Suite à cet entretien, il est nécessaire de confirmer le diagnostic de malabsorption et de rechercher les différentes carences nutritionnelles associées, grâce à des examens biologiques (analyses de sang ou de selles). Il n’y a pas de marqueur biologique sanguin qui puisse être considéré comme spécifique d’un syndrome de malabsorption. En première intention, il est préconisé de réaliser un hémogramme sanguin, un ionogramme sanguin, un bilan phosphocalcique, un bilan lipidique complet, une albuminémie, une magnésémie, ainsi qu’une mesure du taux de prothrombine.

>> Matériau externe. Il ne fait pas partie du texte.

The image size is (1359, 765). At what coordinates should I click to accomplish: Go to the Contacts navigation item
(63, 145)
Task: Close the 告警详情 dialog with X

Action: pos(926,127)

Les analyses de selles permettent en particulier de doser les graisses fécales. Si la quantité de graisse trouvée dans les selles dépasse 7 g par jour (stéatorrhée), c’est le signe d’une malabsorption des graisses.Des tests fonctionnels / examens d’imagerie permettent de rechercher la cause de la malabsorption. L’endoscopie digestive haute avec biopsies est un examen obligatoire et parfois suffisant, mais souvent des examens radiologiques sont nécessaires. Une fois l’étiologie mise en évidence, il faut traiter la cause de la malabsorption, sans oublier de corriger les carences.
Quelles méthodes pour traiter la malabsorption ?

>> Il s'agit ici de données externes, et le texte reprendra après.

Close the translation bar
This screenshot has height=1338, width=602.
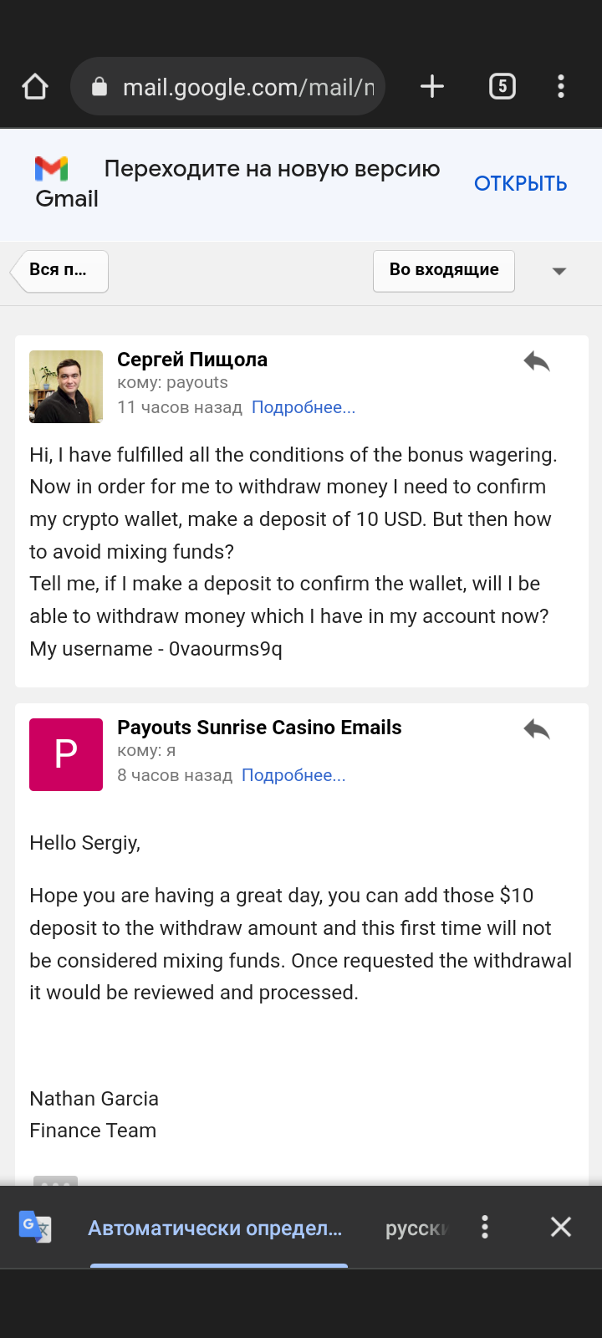561,1227
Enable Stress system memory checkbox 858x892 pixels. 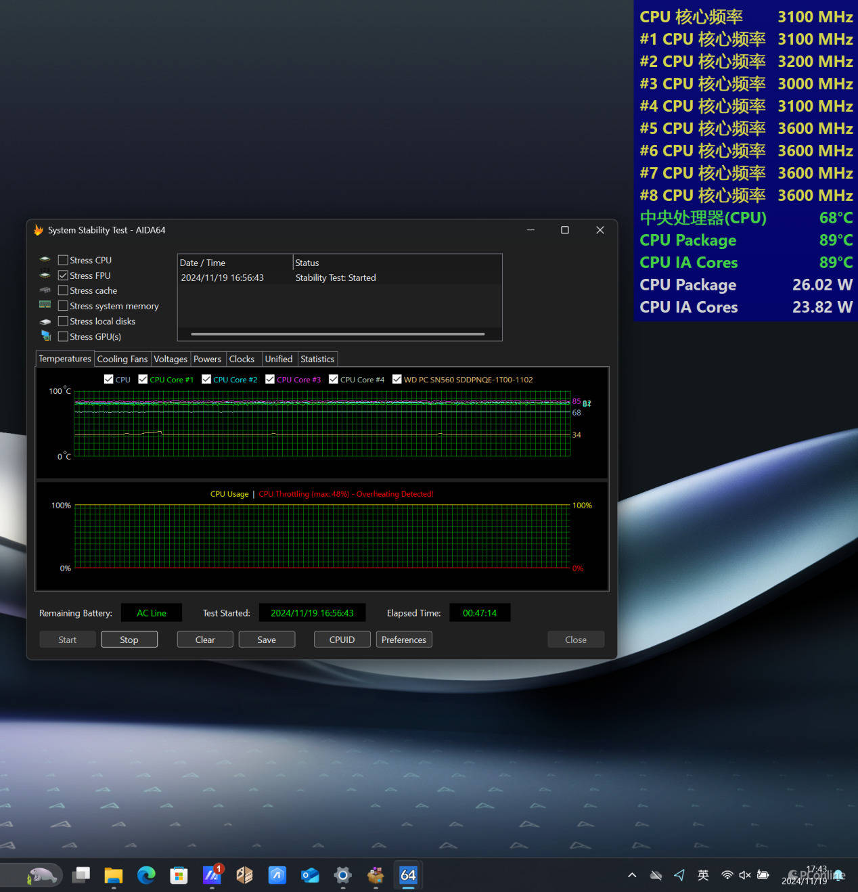click(63, 306)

Le traitement de la malabsorption repose sur une approche multifactorielle, ciblant la cause sous-jacente, les carences nutritionnelles observées et les symptômes.
Traitement de la cause sous-jacente
Chaque pathologie sous-jacente à la malabsorption a un traitement spécifique. En cas de maladie cœliaque, un régime sans gluten va être prescrit afin de prévenir les dommages intestinaux. Les personnes intolérantes au lactose se verront quant à elles prescrire un régime sans lactose. Une supplémentation en enzymes pancréatiques est proposée en cas d’insuffisance pancréatique. Pour un syndrome de prolifération bactérienne (maladie de Whipple par exemple), un traitement antibiotique s’avère nécessaire.
Traitement des carences nutritionnelles
Pour corriger les carences nutritionnelles, des suppléments nutritionnels, vitamines et/ou minéraux, peuvent être prescrits. La prise en charge de la carence en fer, ainsi que celles en calcium, en vitamine D ou encore en vitamine B12 sont les plus fréquentes.
Soulagement des symptômes
Un traitement des symptômes peut également être proposé, particulièrement à destination des personnes souffrant d’une diarrhée chronique et pour lesquelles la cause n’a pas encore été identifiée (dans l’attente de résultats d’examens par exemple).
Gestion à long terme
Dans une optique de long terme, un suivi médical régulier est recommandé pour ajuster les traitements en fonction de l’évolution des symptômes et évaluer les carences persistantes. L’adoption d’un mode de vie sain, incluant une meilleure gestion du stress, une alimentation variée et équilibrée, ainsi que la pratique régulière d’une activité physique est aussi recommandée pour améliorer non seulement la santé intestinale, mais aussi l’état de santé global.